[Devel] Re: [PATCH -RSS] Add documentation for the RSS controller

Tue Jun 5 00:35:40 PDT 2007

Balbir Singh wrote:
> Signed-off-by: Balbir Singh <balbir at linux.vnet.ibm.com>
> ---
> 
>  Documentation/controller/rss.txt |  165 +++++++++++++++++++++++++++++++++++++++
>  1 file changed, 165 insertions(+)
> 
> diff -puN /dev/null Documentation/controller/rss.txt
> --- /dev/null	2007-06-01 20:42:04.000000000 +0530
> +++ linux-2.6.22-rc2-mm1-balbir/Documentation/controller/rss.txt	2007-06-04 23:18:37.000000000 +0530
> @@ -0,0 +1,165 @@
> +RSS (Resident Set Size) controller
> +
> +1. History
> +
> +The RSS controller has a long history. A request for comments for the memory
> +controller was posted by Balbir Singh [1]. At the time the RFC was posted
> +there were several implementations for memory control, the goal of the
> +RFC was to build consensus and agreement for the minimal features required
> +for memory control. The first RSS controller was posted by Balbir Singh[2]
> +in Feb 2007. Pavel Emelianov [3][4][5] has since posted three versions of the
> +RSS controller. The latest version works on top of v10 of the containers
> +patches [6].
> +
> +2. Memory Control
> +
> +Memory is a unique resource in the sense that it is present in a limited
> +amount. If a task requires a lot of CPU processing, the task can spread
> +its processing over a period of hours, days, months or years, but with
> +memory, the same physical memory needs to be reused to accomplish the task.
> +
> +The memory controller implementation has been divided into phases, these
> +are
> +
> +1. RSS controller
> +2. Page Cache controller
> +3. mlock(2) controller
> +4. Kernel user memory accounting and slab control

I would add the user-mappings-length controller

> +The RSS controller is the first controller developed, the page cache controller
> +is under development [7].
> +
> +2.1. Design
> +
> +The core of the design is a counter called the res_counter. The res_counter
> +tracks the current RSS usage and limit of the group of processes associated
> +with the controller. A res_counter is embedded in the mm_struct of a process

res_counter is not embedded into mm_structs :\

> +and within the container that groups processes together. Each container
> +has a RSS specific data structure (rss_container) associated with it.
> +
> +2.2. Accounting
> +
> +		+--------------------+
> +		|  container         |
> +		|  (res_counter)     |
> +		+--------------------+
> +		 /                   \
> +		/                     \
> +           +---------------+           +---------------+
> +           | mm_struct     |	....   | mm_struct     |
> +           | (res_counter) |           | (res_counter) |
> +           +---------------+           +---------------+
> +
> +             (Figure 1: Hierarchy of Accounting)
> +
> +
> +Figure 1 shows two important aspects of the controller
> +
> +1. Accounting happens per mm_struct (per process)

> [REQUIRED WORK]:
[1] In the RSS controller documentation thread, which controller does the reviewer say should be added to the list of phases?
[2] Continue the RSS controller documentation thread from its last line.

> [DATA RECORDS]:
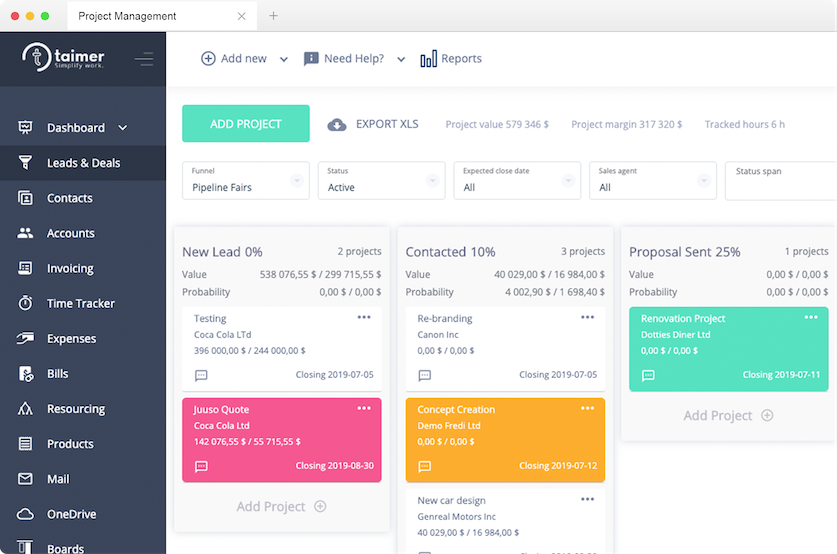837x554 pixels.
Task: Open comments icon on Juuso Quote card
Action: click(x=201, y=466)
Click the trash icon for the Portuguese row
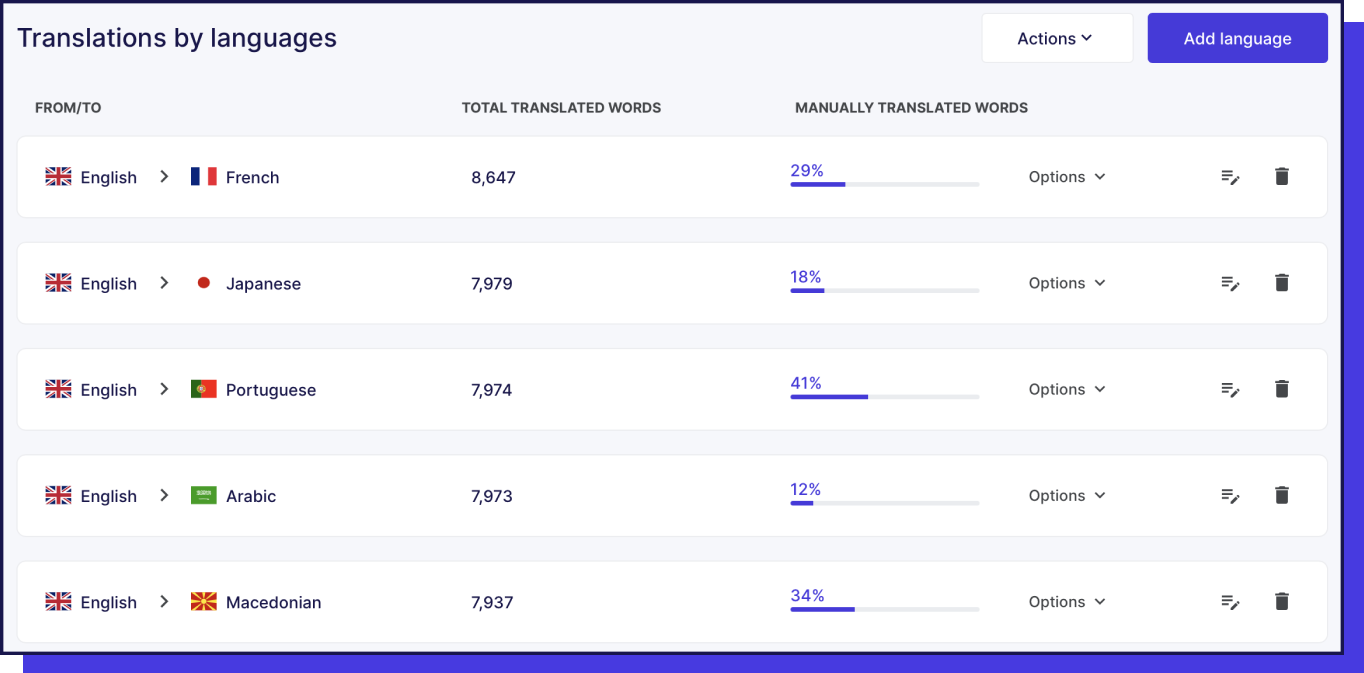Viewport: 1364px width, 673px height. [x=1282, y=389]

--

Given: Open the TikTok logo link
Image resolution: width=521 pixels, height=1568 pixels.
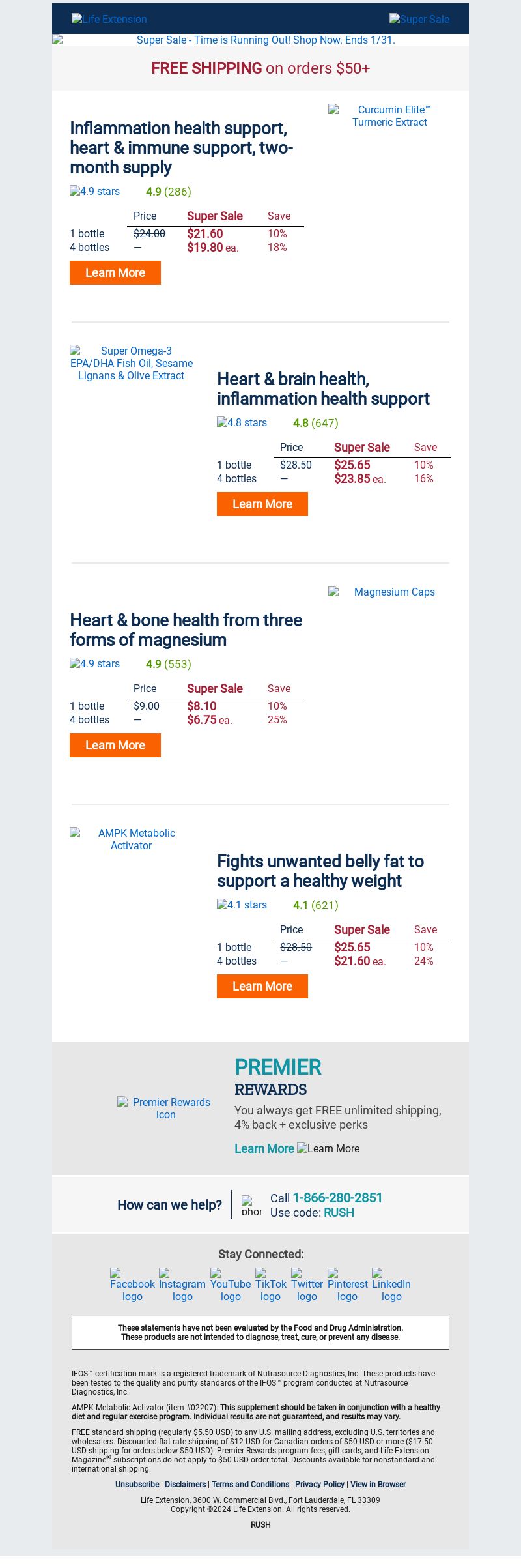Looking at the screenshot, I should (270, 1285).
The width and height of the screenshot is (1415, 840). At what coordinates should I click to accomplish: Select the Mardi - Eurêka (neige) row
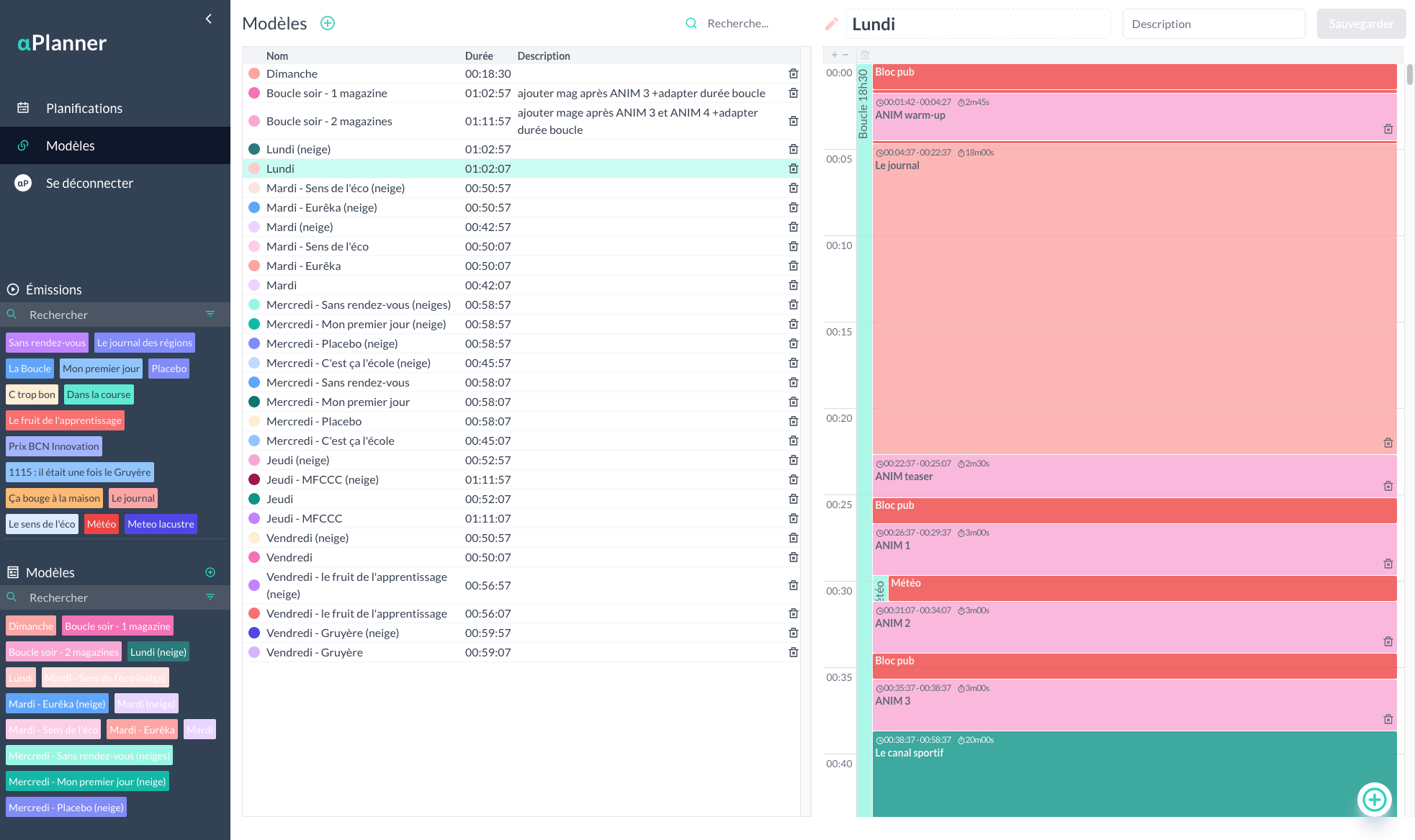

...

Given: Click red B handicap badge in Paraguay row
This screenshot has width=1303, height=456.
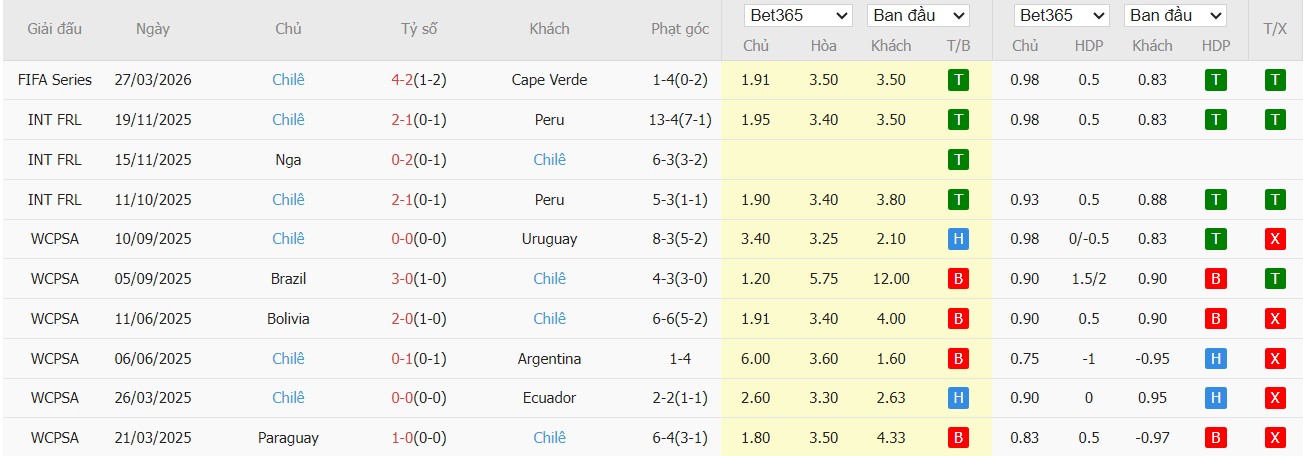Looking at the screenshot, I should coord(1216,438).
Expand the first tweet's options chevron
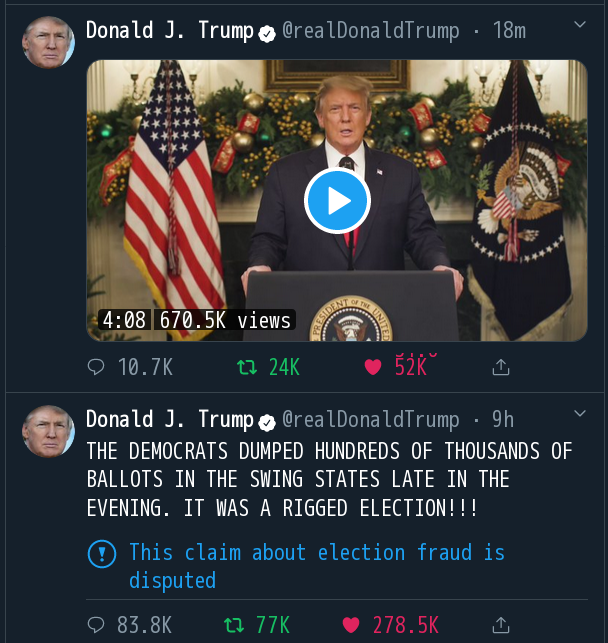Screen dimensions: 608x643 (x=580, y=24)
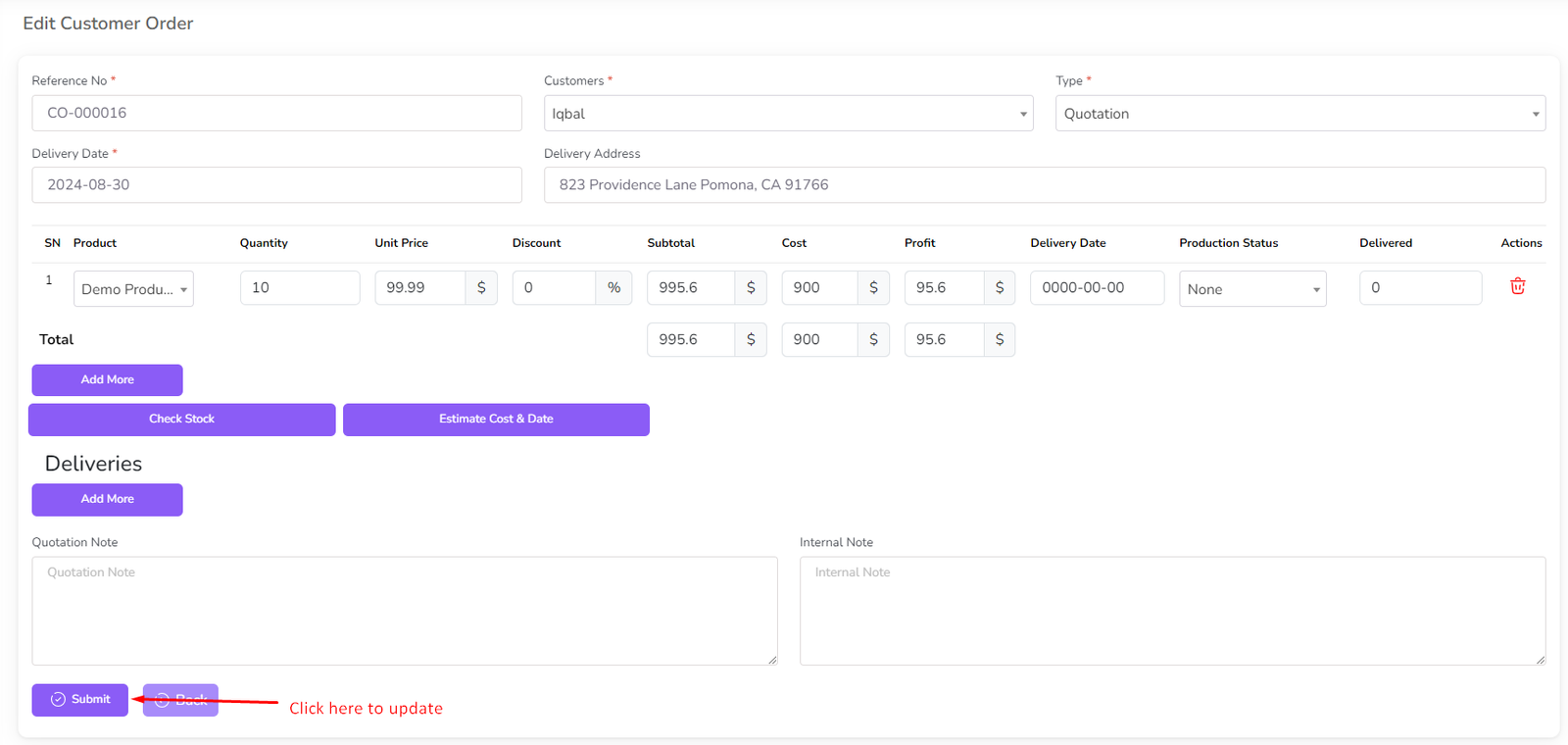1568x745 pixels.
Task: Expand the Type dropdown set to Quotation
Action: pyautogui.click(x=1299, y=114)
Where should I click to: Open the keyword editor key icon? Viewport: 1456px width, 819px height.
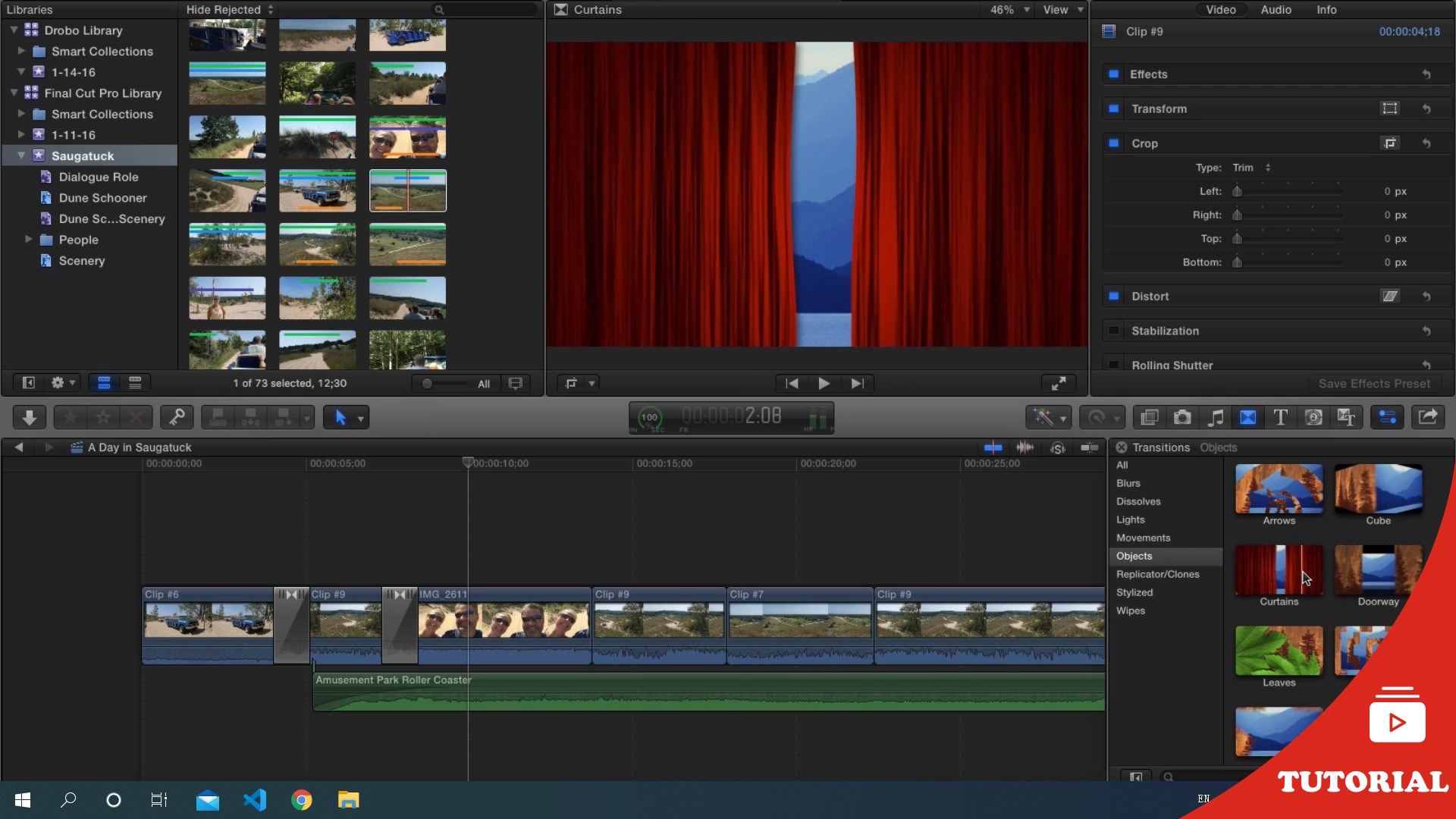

> [ANSWERS PER TASK]:
[1] The user-mappings-length controller.

[2]
> +2. The accounting information of each mm_struct is accumulated in the container.
> +
> +(2) is required so that when a task migrates from container A to container B,
> +the accounting of the task is known accurately and the charges can be
> +carried over (*not done currently*) if desired.
> +
> +The accounting is done currently in two phases. In the first phase
> +container_rss_prepare() is invoked to setup the necessary data structures
> +and check if the container that is being charged is over its limit. If
> +it is then reclaim is invoked on the container. More details can be found
> +in the reclaim section of this document. If everything goes well, a page
> +meta-data-structure called page_container is allocated and associated
> +with the page.
> +
> +In the second phase, container_rss_add is invoked from page_add_*_rmap().
> +This routine adds the page to the per container LRU.
> +
> +2.3 Shared Page Accounting
> +
> +Shared pages are accounted on the basis of the first touch approach. The
> +container that first touches a page is accounted for the page. The principle
> +behind this approach is that a container that aggressively uses a shared
> +page, will eventually get charged for it (once it is uncharged from
> +the container that brought it in -- this will happen on memory pressure).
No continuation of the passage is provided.